Commencée en 1987 dans l’hebdomadaire Weekly Manga Action, Crayon Shin Chan est de très loin son manga le plus connu. De très loin car il est vendu dans le monde entier et on ne compte pas, un peu à l’instar d’un Doraemon, ses nombreuses adaptations pour le petit ou le grand écran. Pourtant, c’est bien là le seul point commun avec le petit chat robot. Car pour ce qui est du contenu et, surtout, de l’esprit du manga, on est à des années lumières. « Shin Chan » est en fait le diminutif (chan étant une particule affective que l’on peut placer après un prénom) du personnage principal, Shinnosuke Nohara, un garçonnet de cinq ans. C’est le prototype du sale gosse, le cauchemar sur pattes que tout parent redoute d’avoir : impertinent, provocateur et… obsédé. C’est un tel mauvais exemple que beaucoup de mères japonaises interdisent leur progéniture de lire le manga ou de regarder l’anime. Il faut dire que la mimique la plus célèbre du Shin Chan est tout simplement de baisser son froc pour montrer son derrière.

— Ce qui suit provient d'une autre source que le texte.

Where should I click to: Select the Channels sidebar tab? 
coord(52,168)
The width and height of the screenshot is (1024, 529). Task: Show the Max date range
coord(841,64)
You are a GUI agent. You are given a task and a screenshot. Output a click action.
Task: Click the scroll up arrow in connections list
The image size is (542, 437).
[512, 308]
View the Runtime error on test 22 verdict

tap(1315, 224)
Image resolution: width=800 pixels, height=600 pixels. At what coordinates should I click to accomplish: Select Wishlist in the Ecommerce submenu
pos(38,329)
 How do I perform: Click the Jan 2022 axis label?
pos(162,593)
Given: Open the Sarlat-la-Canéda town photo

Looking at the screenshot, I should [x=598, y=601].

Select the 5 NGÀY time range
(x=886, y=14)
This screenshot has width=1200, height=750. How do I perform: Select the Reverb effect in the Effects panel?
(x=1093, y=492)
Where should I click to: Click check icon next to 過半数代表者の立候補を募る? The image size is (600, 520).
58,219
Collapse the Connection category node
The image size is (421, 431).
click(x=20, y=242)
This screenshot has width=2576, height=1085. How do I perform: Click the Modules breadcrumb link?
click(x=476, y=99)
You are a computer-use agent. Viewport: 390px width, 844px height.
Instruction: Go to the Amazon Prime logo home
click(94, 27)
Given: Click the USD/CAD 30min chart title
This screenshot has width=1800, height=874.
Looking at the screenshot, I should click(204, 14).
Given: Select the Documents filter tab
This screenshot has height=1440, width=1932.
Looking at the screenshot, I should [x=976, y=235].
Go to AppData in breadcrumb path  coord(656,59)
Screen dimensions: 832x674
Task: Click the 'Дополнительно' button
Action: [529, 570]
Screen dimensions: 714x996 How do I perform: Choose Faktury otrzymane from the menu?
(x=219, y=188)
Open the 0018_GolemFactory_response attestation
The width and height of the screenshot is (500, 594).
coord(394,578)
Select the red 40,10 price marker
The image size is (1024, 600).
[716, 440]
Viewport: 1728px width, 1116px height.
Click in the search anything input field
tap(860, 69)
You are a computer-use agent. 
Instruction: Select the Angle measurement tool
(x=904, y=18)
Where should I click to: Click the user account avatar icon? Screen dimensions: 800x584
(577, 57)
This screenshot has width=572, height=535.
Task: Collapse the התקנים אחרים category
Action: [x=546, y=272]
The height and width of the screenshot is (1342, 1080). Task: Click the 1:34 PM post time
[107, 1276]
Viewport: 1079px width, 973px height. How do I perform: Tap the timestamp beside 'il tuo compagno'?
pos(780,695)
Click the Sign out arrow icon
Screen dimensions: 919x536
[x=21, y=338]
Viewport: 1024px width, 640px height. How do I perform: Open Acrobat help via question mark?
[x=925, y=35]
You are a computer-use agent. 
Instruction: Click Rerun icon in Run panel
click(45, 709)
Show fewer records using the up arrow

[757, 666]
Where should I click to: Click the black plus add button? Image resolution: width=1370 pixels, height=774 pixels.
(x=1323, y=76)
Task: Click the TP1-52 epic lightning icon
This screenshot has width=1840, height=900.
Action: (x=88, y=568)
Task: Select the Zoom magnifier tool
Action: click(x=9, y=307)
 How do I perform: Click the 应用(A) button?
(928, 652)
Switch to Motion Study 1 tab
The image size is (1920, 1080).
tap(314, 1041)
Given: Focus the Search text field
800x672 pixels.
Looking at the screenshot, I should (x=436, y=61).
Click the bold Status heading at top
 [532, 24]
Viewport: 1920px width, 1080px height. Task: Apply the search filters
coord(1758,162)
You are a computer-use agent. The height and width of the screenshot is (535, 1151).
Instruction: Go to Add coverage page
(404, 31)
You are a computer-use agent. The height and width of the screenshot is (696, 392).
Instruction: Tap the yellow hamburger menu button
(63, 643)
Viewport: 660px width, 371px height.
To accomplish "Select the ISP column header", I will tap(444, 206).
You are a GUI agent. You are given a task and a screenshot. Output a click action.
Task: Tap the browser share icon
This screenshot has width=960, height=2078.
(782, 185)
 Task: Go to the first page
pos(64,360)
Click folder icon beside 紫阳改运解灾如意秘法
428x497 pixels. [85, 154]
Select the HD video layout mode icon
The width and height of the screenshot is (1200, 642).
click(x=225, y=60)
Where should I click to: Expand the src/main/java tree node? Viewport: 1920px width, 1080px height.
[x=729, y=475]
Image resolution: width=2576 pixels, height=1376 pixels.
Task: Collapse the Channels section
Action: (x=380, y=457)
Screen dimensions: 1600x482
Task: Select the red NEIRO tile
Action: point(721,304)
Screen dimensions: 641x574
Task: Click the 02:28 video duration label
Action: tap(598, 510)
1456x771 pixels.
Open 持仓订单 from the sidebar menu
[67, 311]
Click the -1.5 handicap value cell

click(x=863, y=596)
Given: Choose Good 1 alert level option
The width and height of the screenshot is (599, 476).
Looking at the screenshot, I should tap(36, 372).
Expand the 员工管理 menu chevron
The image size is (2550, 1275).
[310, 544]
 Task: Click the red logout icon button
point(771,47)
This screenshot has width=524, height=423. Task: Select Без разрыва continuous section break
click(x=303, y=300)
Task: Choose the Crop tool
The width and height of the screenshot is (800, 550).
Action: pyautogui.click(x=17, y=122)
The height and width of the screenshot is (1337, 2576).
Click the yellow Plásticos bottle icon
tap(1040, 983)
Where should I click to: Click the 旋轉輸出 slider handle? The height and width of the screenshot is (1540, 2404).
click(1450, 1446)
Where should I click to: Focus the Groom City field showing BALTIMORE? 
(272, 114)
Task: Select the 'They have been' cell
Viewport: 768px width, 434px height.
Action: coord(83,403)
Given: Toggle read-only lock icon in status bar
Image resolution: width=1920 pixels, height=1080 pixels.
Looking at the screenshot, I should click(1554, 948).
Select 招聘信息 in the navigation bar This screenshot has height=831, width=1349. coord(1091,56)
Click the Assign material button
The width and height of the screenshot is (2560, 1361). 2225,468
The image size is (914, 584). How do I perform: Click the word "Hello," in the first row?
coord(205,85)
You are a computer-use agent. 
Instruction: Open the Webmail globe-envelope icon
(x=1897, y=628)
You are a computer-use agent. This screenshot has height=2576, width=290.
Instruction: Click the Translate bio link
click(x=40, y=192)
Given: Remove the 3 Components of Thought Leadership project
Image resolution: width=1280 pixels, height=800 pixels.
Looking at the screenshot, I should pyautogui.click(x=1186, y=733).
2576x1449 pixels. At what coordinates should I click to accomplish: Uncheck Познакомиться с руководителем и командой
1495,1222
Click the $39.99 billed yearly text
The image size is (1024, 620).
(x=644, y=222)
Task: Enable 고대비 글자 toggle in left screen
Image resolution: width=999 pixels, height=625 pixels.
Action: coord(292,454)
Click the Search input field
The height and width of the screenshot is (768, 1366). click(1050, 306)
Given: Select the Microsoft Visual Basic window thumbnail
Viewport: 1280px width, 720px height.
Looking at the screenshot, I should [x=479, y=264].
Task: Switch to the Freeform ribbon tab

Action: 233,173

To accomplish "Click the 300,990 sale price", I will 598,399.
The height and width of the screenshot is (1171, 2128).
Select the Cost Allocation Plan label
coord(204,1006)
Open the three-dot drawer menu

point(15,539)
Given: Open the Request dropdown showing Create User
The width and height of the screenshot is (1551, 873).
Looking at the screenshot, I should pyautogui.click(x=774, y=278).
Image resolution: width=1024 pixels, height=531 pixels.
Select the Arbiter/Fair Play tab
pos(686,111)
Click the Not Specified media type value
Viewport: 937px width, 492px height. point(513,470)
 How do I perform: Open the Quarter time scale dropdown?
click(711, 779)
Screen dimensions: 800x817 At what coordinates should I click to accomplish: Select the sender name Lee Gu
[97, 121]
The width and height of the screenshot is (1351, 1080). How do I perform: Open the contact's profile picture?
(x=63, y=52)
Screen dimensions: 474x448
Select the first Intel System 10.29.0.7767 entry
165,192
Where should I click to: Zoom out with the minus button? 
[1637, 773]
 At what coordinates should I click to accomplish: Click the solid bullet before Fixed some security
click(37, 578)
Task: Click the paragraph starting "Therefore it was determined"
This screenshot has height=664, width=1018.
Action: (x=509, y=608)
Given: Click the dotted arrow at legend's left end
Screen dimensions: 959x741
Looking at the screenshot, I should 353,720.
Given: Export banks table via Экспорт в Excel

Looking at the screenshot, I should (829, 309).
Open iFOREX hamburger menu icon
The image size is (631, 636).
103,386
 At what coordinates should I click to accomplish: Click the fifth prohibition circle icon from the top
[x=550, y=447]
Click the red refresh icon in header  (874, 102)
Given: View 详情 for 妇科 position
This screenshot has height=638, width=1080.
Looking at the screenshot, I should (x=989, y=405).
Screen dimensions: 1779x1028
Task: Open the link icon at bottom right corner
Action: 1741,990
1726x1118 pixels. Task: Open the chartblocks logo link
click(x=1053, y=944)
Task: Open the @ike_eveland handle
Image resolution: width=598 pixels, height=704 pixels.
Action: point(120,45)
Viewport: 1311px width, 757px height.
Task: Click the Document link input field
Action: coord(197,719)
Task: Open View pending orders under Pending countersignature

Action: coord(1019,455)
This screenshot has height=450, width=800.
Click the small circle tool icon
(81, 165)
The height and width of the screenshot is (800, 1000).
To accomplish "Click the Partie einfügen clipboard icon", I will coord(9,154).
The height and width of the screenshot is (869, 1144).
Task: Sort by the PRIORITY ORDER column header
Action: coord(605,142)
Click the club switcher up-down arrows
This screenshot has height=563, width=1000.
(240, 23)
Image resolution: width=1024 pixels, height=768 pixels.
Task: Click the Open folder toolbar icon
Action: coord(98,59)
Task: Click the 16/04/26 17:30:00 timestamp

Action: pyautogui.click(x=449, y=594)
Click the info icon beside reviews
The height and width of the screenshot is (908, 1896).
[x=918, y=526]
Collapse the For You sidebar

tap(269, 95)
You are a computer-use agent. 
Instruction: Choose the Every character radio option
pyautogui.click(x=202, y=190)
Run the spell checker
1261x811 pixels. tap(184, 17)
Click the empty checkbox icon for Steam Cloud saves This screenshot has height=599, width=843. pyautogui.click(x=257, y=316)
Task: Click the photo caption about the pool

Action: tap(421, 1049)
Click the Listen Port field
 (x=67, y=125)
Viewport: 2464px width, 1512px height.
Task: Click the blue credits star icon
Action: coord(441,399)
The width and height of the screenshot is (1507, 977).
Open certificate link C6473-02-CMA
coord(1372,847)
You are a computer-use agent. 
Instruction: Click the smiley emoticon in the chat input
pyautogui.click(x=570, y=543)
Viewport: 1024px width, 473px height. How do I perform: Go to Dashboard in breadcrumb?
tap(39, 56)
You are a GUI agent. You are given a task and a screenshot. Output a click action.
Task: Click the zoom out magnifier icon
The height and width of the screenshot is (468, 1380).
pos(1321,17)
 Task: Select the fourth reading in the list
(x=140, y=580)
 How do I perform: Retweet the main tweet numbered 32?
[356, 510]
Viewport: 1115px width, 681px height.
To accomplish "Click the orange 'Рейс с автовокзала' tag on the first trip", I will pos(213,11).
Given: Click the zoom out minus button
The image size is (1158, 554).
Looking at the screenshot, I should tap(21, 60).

A côté de cet aspect qui est somme toute assez réjouissant, le manga trouve aussi son intérêt, comme avec Mes Voisins les Yamada, dans son ancrage dans la vie quotidienne japonaise. Le père est un salary man, la mère est au foyer, il y a une petite soeur, un chien et une gallerie de personnages (l’institutrice, le docteur…) qui gravitent autour. Cela donne lieu à une multitude de variations dans les situations et évite unen lassitude qui aurait inévitablement pu s’installer avec ce type de personnage.
Ce manga a commencé sa carrière avec une édition assez calamiteuse chez J’ai Lu. Elle a été depuis reprise de manière plus heureuse par Casterman.